Девушки подсели поближе к огню и продолжили расследование.
– Здесь дата есть – 1829 год… что происходило с Гоголем в двадцать девятом году? – спросила Лиля, – еще не были написаны «Вечера на хуторе близ Диканьки»?
– Действительно, в тот год издали только «Ганца Кюхельгартена». Я читала о том, как Гоголь вдруг ужаснулся, что бездарен, сам скупил все книги и сжег их в печке в том самом доме, Ляля, где мы нашли куклу. Известно так же, что в том году он много писал к матери, просил у неё сведений о малоросских обычаях, костюмах, но больше всего просил выслать ему «записок, рукописей стародавних».
Черубина аккуратно переворачивала страницы найденной рукописи.
– Это предание о старом замке…
В её воображении открылась красивая равнина, сосновый лес, старинный шляхетский дом с часами, которые показывали то правильное время, то шли назад, то вдруг куранты били неурочный час, внутри замка оживали портреты, бродили призраки…
– Нет сомнений, Лялечка, что эта рукопись написана в стиле «Вечеров на хуторе…», – сказала Чери, пробежав глазами последнюю страницу, – в ней тоже все и страшно, и смешно, и увлекательно…
– Но как случилось, что она осталась в стороне от остальных рассказов, Отчего Гоголь не отдал ее в издательство? – недоумевала Лиля.
– Какая-то загадка… – задумчиво произнесла Черубина. – И как эта рукопись попала сюда, в Жерновку? Пожалуй, на этот вопрос может ответить только сам Николай Семенович Мосолов. Должно быть, он или его отец купили рукопись, но вот зачем они упрятали ее в тайник?
Никто не заметил подошедшего управляющего. Он невольно услышал беседу подруг и не сразу решился принять в ней участие.
– Покорнейше прошу извинить меня, – почтительно произнес Егор Михайлович, – Вам нет нужды беспокоить Николая Семёновича. Отчасти, я хранитель этой тайны и, видимо, пришло время поделиться ею… Моя мать была родственницей пана Пржецлавского, того самого «Ципринуса»…
– Давайте все пройдём в столовую, – вмешался в разговор Кирилл Степанович. Пусть кухарка подаст нам чаю.
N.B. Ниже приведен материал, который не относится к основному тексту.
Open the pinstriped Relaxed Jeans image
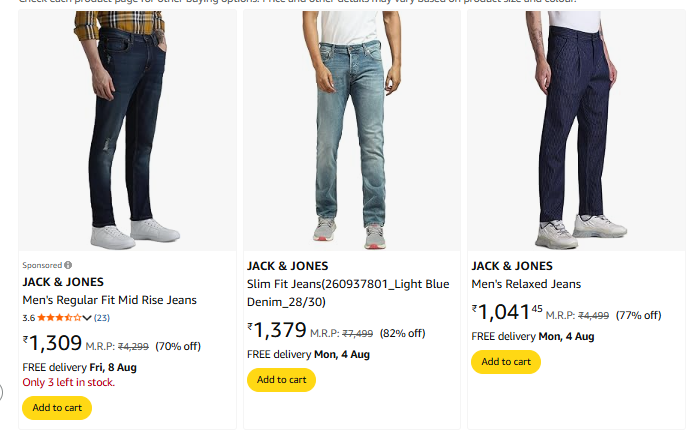Viewport: 687px width, 433px height. point(577,130)
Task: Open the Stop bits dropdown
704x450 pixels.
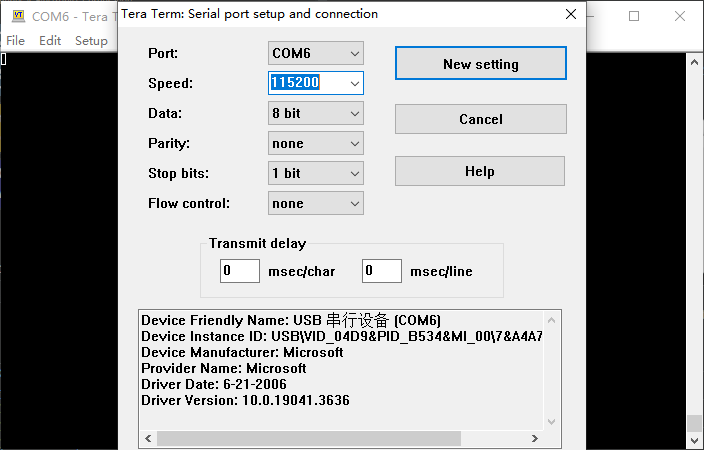Action: (x=315, y=173)
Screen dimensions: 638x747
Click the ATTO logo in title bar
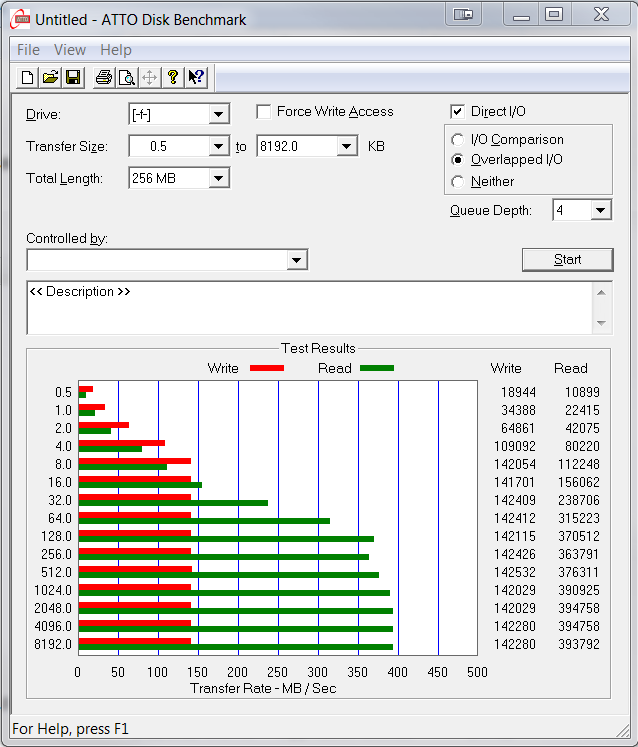click(19, 19)
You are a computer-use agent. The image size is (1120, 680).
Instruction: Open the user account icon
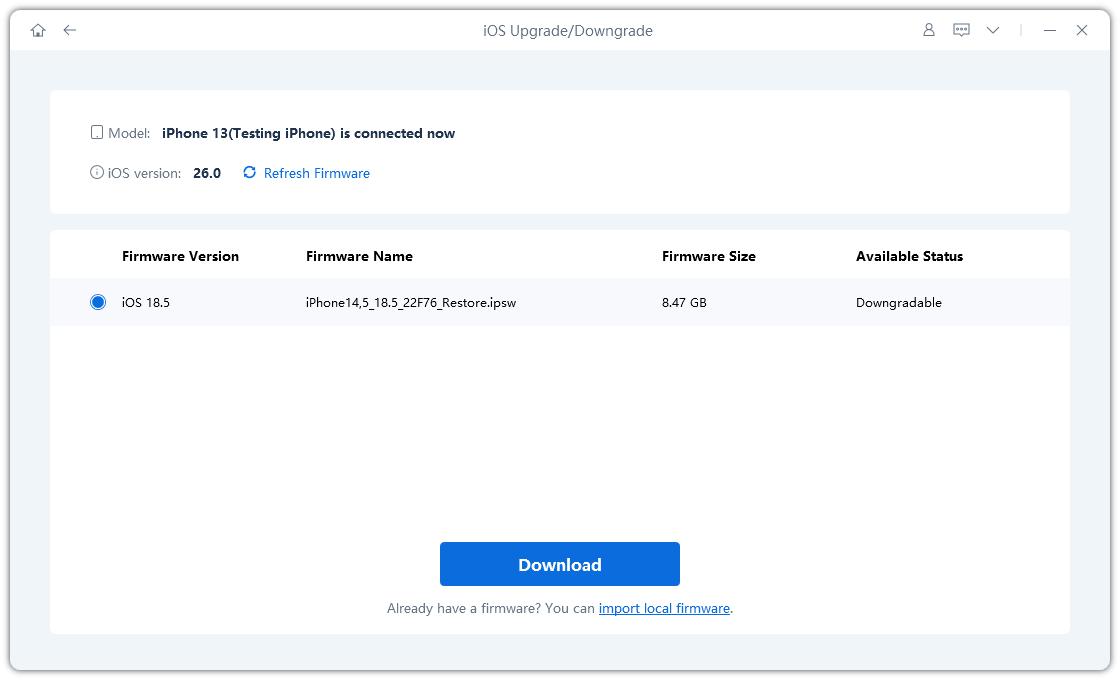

Я слышал много критики в адрес Ципринуса, но меня лично весьма увлекли его рассказы о войне с Наполеоном. Там есть упоминание сражения под Бауценом, где впервые были использованы конгревские ракеты. Впрочем, вряд ли это может заинтересовать вас, милые дамы, прошу прощения.
За чаем беседа продолжилась. На столе появился самовар и чашки старинного фарфору, бергамот из оранжереи был нарезан ровными полукружиями, куски сахара белели в серебряной вазе, возле которой на большом блюде возлежал румяный пирог, аккуратно порезанный на куски.